La solennità della Trinità è un invito a entrare nel cuore della fede per guardare verso Dio e ricordarci che non si tratta di un essere 'solitario' bensì tre persone divine, Padre e Figlio e Spirito Santo, legate da un profondo amore.

Volgerci alla Trinità non serve solo per far luce sull’autentica identità di Dio ma guardando ad essa capiamo chi siamo noi, come se ci contemplassimo allo specchio scoprendo il nostro vero volto, la nostra natura e vocazione.

Se Dio non è solitario vuol dire innanzitutto che non siamo chiamati alla solitudine e all’isolamento ma siamo fatti per le relazioni che sono la componente più preziosa della vita anche se queste implicano gioie e dolori. Guardare alla Trinità è ricordarci che siamo fatti per relazionarci con il Signore e con gli altri perciò dobbiamo essere molto vigilanti su tutte quelle forme di chiusura e di ripiegamento che non ci fanno bene e che vanno contro la nostra vera natura; con questo non intendo dire che non dobbiamo ricavarci momenti disana solitudine, di silenzio o di meditazione per stare con noi stessi e sintonizzarci con la nostra essenza.

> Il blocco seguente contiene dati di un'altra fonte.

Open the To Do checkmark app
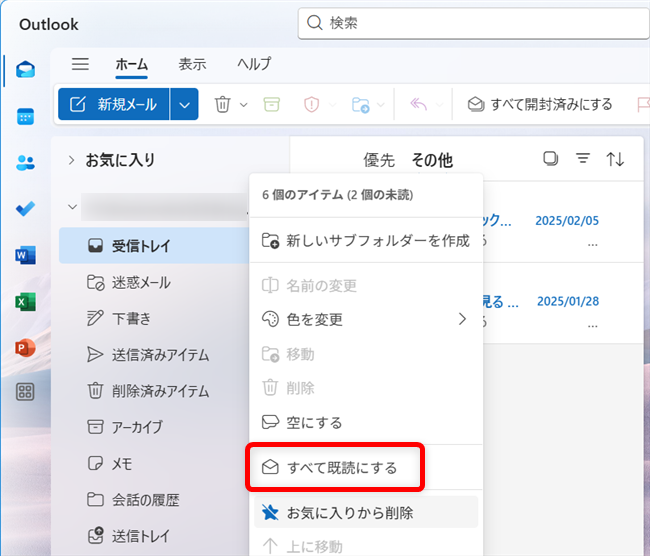650x556 pixels. pyautogui.click(x=26, y=209)

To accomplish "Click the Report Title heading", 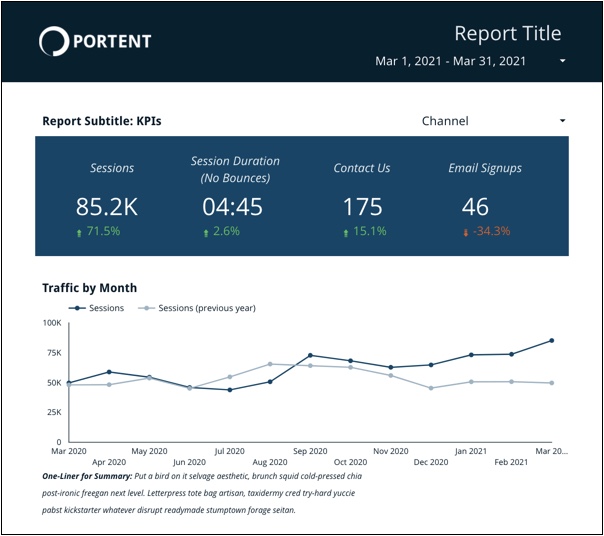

La Trinità è amore sovrabbondante a tal punto che ha dato origine alla vita, all’universo, all’umanità, anche noi siamo chiamati ad essere fecondi, a generare vitae questo avviene uscendo da noi stessi, mettendoci in gioco là dove viviamo, nelle scelte che abbiamo assunto mentre non ci giova viaggiare con il freno a mano tirato, vivendo al risparmio, tenendo tempo e risorse soltanto per noi. Essere credenti vuol dire allora provare a far fiorire la nostra vera natura di figli di un Dio che è fatto da tre persone che si relazionano tra loro e che si aprono alla vita e all’umanità perciò stride un cristiano chiuso in se stesso, che non cerca di accogliere, che non investe con creatività i propri mezzi e talenti. La seconda lettura tratta dalla seconda lettera di san Paolo apostolo ai Corìnzi aggiunge ulteriori spunti di riflessione in particolar modo in questo passaggio : “Fratelli, siate gioiosi, tendete alla perfezione, fatevi coraggio a vicenda, abbiate gli stessi sentimenti, vivete in pace e il Dio dell’amore e della pace sarà con voi. Salutatevi a vicenda con il bacio santo”.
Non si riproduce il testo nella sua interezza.